Alla luce di quanto detto, oltre a segnalare il fenomeno viene qui suggerita una ipotesi sulla sua genesi, che è comunque da verificare. In pratica l’erba potrebbe essere stata disseccata in seguito a un’emissione di gas dal sottosuolo (probabilmente di idrogeno solforato), favorita dal movimento franoso e dallo sviluppo di fratture nel terreno che hanno costituito una via di fuga del gas fino in superficie.
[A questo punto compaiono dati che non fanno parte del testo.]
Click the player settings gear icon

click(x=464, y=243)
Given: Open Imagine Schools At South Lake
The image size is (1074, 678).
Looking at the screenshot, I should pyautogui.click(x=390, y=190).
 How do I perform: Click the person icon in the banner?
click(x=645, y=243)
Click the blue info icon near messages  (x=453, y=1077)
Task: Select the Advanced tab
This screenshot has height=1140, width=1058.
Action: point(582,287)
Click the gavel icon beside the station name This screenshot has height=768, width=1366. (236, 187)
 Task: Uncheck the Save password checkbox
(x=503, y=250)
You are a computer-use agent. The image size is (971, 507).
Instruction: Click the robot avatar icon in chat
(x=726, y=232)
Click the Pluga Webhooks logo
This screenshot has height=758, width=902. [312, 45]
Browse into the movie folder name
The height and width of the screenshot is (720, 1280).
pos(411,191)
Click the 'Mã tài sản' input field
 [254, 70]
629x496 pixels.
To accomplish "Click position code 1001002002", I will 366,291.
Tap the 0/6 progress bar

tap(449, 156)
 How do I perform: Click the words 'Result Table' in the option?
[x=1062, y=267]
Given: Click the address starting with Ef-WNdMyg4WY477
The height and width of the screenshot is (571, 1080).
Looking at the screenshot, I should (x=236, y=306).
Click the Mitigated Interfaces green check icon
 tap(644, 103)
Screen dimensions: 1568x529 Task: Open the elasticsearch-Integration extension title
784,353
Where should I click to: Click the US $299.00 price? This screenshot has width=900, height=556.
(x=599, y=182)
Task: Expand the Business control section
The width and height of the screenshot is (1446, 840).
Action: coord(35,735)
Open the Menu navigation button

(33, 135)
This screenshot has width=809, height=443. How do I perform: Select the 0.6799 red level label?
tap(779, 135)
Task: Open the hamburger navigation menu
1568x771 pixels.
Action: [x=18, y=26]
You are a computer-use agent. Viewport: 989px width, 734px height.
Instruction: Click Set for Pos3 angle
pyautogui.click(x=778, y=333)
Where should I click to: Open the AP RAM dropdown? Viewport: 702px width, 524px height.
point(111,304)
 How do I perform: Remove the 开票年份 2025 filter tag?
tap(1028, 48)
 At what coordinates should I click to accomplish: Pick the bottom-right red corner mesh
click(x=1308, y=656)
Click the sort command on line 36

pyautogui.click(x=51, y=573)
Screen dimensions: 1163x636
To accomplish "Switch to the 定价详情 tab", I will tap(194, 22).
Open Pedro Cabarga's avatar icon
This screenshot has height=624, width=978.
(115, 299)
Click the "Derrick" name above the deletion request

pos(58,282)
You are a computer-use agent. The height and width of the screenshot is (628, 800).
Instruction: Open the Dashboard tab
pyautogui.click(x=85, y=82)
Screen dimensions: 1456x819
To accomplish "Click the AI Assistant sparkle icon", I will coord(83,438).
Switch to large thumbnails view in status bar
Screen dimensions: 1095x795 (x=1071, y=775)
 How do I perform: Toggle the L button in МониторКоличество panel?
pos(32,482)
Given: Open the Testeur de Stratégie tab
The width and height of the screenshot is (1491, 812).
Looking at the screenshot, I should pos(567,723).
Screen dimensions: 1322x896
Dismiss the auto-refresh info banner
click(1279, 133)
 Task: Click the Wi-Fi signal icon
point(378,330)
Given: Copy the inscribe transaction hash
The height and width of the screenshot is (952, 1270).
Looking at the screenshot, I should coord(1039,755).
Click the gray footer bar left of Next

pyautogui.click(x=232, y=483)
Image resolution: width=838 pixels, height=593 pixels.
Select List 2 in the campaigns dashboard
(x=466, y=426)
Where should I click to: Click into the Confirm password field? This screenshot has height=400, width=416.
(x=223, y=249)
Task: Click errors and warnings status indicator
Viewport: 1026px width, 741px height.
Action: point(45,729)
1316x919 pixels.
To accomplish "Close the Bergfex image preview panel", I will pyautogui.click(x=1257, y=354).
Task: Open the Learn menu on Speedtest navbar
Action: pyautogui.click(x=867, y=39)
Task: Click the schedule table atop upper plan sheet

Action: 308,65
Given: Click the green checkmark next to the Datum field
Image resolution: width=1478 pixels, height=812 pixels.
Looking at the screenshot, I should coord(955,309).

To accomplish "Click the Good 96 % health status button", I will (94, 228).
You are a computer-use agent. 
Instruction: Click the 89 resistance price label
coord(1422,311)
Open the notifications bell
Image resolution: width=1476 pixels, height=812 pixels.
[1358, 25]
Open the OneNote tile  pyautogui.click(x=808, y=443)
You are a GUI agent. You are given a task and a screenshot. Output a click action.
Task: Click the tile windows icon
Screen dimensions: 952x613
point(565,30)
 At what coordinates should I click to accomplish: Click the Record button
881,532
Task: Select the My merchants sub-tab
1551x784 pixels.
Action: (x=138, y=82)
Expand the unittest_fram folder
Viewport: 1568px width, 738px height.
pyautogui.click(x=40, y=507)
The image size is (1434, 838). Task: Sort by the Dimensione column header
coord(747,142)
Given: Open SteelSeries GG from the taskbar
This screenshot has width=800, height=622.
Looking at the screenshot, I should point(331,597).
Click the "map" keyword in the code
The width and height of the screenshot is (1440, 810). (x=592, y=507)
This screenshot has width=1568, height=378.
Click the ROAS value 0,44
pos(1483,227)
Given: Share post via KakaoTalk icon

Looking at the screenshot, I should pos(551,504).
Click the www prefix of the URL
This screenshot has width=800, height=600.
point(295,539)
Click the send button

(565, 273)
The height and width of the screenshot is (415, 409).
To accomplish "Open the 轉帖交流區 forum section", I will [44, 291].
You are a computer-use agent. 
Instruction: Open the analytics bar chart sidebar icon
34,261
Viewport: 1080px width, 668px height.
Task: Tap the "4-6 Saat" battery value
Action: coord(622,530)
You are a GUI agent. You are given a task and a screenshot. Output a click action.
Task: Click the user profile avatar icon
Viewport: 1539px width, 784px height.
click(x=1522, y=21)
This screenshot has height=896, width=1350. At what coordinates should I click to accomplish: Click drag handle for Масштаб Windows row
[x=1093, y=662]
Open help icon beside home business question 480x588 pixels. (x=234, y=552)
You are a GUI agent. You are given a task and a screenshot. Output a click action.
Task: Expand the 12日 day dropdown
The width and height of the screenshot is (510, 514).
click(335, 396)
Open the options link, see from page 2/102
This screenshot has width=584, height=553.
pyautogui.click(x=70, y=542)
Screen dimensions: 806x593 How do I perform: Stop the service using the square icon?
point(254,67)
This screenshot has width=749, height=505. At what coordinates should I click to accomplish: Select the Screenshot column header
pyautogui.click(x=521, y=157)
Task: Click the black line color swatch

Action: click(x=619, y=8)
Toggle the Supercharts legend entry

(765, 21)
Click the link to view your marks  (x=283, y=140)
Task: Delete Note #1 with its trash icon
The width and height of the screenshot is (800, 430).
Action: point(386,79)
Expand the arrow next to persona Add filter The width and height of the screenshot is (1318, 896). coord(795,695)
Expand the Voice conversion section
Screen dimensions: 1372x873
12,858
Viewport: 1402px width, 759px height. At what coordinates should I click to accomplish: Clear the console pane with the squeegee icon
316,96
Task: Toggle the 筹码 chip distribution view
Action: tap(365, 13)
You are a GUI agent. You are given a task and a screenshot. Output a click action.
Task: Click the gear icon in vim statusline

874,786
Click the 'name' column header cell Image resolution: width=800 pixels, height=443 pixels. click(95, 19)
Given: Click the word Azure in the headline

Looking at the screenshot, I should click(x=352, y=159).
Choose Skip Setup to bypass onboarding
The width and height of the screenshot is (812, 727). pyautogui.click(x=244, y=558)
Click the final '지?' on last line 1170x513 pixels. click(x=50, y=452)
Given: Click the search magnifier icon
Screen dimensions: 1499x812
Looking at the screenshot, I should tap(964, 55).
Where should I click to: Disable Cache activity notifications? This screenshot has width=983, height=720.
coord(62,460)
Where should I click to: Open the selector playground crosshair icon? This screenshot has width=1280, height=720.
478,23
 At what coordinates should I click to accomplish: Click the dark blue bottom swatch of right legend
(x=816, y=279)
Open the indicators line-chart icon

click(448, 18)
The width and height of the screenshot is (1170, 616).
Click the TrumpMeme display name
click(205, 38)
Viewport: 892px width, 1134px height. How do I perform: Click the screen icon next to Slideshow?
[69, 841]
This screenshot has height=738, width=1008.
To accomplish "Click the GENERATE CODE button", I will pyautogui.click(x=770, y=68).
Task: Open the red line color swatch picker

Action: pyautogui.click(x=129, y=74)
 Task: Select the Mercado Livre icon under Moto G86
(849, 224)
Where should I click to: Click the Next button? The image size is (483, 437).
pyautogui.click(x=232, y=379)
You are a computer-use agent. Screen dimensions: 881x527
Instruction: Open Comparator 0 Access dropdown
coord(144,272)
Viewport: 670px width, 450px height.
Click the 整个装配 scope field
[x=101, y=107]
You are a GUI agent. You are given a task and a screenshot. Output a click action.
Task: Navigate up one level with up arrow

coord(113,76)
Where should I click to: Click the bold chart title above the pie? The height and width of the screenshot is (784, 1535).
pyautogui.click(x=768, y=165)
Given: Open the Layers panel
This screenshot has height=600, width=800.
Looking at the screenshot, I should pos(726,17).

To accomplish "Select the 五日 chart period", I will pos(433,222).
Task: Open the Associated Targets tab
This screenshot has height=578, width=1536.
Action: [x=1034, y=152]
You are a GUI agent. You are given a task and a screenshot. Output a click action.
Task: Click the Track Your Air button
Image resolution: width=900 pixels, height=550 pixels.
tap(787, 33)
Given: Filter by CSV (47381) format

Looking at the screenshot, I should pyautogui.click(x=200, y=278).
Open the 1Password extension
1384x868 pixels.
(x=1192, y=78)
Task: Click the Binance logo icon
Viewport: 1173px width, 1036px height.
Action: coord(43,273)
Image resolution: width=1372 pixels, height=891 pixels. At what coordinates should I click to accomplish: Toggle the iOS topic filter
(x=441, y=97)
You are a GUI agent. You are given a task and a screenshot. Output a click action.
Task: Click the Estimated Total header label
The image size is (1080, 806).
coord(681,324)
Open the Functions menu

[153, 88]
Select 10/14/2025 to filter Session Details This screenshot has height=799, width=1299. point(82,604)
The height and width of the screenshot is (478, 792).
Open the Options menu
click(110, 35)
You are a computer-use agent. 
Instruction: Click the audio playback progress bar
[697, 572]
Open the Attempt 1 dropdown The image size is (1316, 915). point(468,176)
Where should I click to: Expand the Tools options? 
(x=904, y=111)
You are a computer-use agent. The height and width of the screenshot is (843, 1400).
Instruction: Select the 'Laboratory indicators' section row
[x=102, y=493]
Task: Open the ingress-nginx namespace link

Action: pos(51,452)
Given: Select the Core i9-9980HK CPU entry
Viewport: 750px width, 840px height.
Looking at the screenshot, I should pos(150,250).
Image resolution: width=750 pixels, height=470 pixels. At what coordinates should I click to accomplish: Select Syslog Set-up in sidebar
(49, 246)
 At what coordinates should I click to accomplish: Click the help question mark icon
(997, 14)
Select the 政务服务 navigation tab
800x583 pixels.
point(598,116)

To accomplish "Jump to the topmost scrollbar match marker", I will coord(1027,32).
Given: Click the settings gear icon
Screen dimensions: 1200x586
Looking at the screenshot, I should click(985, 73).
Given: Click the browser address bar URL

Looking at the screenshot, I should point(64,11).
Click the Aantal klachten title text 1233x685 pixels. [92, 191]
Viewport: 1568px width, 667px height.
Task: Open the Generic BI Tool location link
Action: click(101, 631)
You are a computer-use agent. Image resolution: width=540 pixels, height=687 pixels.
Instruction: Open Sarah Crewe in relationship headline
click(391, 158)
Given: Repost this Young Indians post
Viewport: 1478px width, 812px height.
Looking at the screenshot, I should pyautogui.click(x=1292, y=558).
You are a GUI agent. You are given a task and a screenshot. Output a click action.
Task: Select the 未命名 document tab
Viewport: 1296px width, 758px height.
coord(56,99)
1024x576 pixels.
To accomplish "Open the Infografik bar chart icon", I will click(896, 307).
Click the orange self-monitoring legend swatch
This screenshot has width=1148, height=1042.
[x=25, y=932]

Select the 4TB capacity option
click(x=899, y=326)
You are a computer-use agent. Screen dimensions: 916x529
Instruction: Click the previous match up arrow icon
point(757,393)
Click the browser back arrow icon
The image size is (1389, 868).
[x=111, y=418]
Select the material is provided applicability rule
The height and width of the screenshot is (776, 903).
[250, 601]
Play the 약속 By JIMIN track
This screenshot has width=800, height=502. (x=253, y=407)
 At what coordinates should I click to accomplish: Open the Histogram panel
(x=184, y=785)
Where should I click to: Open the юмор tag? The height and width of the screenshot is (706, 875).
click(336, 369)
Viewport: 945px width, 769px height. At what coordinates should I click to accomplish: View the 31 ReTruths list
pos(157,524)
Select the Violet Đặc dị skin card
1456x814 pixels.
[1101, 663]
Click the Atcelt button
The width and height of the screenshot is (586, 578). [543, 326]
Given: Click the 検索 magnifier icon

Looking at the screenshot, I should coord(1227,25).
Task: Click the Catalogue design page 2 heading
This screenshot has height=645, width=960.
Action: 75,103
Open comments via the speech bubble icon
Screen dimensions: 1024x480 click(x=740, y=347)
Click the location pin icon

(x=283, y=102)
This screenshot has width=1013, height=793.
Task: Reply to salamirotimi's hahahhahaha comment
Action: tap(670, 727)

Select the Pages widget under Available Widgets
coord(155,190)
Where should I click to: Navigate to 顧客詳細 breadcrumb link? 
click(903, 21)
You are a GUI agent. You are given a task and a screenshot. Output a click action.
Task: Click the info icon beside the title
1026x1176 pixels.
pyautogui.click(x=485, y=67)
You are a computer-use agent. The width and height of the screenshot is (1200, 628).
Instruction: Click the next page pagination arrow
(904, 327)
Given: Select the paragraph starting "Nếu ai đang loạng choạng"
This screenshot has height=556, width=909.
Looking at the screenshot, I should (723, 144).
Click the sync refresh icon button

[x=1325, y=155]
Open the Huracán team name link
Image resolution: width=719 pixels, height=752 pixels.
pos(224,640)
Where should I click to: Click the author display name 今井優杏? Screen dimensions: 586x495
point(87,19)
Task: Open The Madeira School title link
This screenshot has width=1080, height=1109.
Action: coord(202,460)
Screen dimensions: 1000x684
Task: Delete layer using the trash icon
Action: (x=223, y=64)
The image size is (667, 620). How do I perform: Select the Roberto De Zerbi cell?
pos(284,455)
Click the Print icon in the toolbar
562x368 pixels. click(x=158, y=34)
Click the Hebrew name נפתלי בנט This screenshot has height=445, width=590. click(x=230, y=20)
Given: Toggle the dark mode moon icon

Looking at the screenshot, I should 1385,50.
Questa ipotesi è supportata dalle seguenti considerazioni che Colella espone in modo dettagliato:
erba secca con caratteristiche molto simili a quella di San Fele è stato documentata in Lettonia (Bog Forest, Kemeri National Park), a causa dell’azione velenosa dell’idrogeno solforato;

l’idrogeno solforato, che si trova anche nel petrolio e nel gas naturale, è più pesante dell’aria e spesso si accumula a livello del suolo dove migra, e nelle acque sotterranee. L’effetto sulle piante dell’idrogeno solforato non è acuto, ma cronico per la sottrazione di microelementi essenziali per il funzionamento dei sistemi enzimatici; rilasci di idrogeno solforato nell’ambiente possono avvenire in vari modi, tra cui perdite da pozzi petroliferi abbandonati;  ogni giorno nel mondo migliaia di pozzi petroliferi perdono petrolio e gas diffondendo inquinanti tossici nell’ambiente e causando danni. Nel 2008 ad esempio il gas proveniente da un pozzo abbandonato è andato a finire in un sistema di fosse biologiche in Pennsylvania (USA) ed è esploso, uccidendo una persona. L’US EPA ha stimato che il 17% dei pozzi abbandonati in terra negli USA sono stati impropria mente sigillati, e quindi presentano pericolose perdite di gas.

Nel caso del pozzo San Fele 1 -conclude la geologa- si deve tenere conto anche dell’aggravante che esso si trova in una zona in frana, che potrebbe essere stato deformato e che la sua incamiciatura metallica si potrebbe essere rotta.